(Stored entries)
>>>
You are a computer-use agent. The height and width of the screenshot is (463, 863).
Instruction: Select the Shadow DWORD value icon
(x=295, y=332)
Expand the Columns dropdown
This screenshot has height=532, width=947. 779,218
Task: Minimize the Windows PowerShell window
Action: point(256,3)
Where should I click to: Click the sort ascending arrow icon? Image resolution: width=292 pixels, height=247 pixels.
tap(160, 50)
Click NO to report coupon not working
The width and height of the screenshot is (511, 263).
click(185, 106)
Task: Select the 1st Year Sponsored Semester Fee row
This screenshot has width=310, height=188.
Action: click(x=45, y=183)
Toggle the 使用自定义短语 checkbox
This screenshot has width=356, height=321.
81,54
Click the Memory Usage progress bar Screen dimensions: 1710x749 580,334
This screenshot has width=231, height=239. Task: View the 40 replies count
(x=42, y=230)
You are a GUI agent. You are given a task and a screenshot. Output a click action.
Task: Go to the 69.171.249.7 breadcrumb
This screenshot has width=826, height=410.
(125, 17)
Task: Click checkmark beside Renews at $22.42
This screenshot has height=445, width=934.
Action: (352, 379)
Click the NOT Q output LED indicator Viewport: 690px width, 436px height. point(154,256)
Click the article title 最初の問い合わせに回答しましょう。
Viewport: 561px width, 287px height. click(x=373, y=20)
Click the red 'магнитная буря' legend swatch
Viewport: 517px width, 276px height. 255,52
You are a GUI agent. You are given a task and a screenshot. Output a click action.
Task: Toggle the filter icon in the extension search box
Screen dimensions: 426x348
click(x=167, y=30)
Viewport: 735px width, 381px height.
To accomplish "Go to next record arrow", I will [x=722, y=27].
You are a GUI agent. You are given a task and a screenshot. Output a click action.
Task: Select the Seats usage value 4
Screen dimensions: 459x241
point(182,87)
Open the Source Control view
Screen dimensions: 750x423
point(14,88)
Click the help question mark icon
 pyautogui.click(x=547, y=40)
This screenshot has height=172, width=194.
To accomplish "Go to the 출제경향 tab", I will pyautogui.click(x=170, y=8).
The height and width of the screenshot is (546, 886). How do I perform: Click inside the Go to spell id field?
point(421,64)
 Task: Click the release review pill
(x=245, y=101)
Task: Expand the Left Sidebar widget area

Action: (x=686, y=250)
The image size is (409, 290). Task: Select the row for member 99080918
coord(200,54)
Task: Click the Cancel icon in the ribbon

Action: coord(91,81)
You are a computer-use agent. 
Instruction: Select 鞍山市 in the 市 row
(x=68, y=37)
<<<
What to do - Restate the entries above word for word.

Task output -
You are a computer-use agent. The height and width of the screenshot is (463, 863).
Instruction: Select the Shadow DWORD value icon
(x=295, y=332)
Expand the Columns dropdown
This screenshot has height=532, width=947. 779,218
Task: Minimize the Windows PowerShell window
Action: point(256,3)
Where should I click to: Click the sort ascending arrow icon? Image resolution: width=292 pixels, height=247 pixels.
tap(160, 50)
Click NO to report coupon not working
The width and height of the screenshot is (511, 263).
click(185, 106)
Task: Select the 1st Year Sponsored Semester Fee row
This screenshot has width=310, height=188.
Action: click(x=45, y=183)
Toggle the 使用自定义短语 checkbox
This screenshot has width=356, height=321.
81,54
Click the Memory Usage progress bar Screen dimensions: 1710x749 580,334
This screenshot has width=231, height=239. Task: View the 40 replies count
(x=42, y=230)
You are a GUI agent. You are given a task and a screenshot. Output a click action.
Task: Go to the 69.171.249.7 breadcrumb
This screenshot has width=826, height=410.
(125, 17)
Task: Click checkmark beside Renews at $22.42
This screenshot has height=445, width=934.
Action: (352, 379)
Click the NOT Q output LED indicator Viewport: 690px width, 436px height. point(154,256)
Click the article title 最初の問い合わせに回答しましょう。
Viewport: 561px width, 287px height. click(x=373, y=20)
Click the red 'магнитная буря' legend swatch
Viewport: 517px width, 276px height. 255,52
You are a GUI agent. You are given a task and a screenshot. Output a click action.
Task: Toggle the filter icon in the extension search box
Screen dimensions: 426x348
click(x=167, y=30)
Viewport: 735px width, 381px height.
To accomplish "Go to next record arrow", I will [x=722, y=27].
You are a GUI agent. You are given a task and a screenshot. Output a click action.
Task: Select the Seats usage value 4
Screen dimensions: 459x241
point(182,87)
Open the Source Control view
Screen dimensions: 750x423
point(14,88)
Click the help question mark icon
 pyautogui.click(x=547, y=40)
This screenshot has height=172, width=194.
To accomplish "Go to the 출제경향 tab", I will pyautogui.click(x=170, y=8).
The height and width of the screenshot is (546, 886). How do I perform: Click inside the Go to spell id field?
point(421,64)
 Task: Click the release review pill
(x=245, y=101)
Task: Expand the Left Sidebar widget area

Action: (x=686, y=250)
The image size is (409, 290). Task: Select the row for member 99080918
coord(200,54)
Task: Click the Cancel icon in the ribbon

Action: coord(91,81)
You are a computer-use agent. 
Instruction: Select 鞍山市 in the 市 row
(x=68, y=37)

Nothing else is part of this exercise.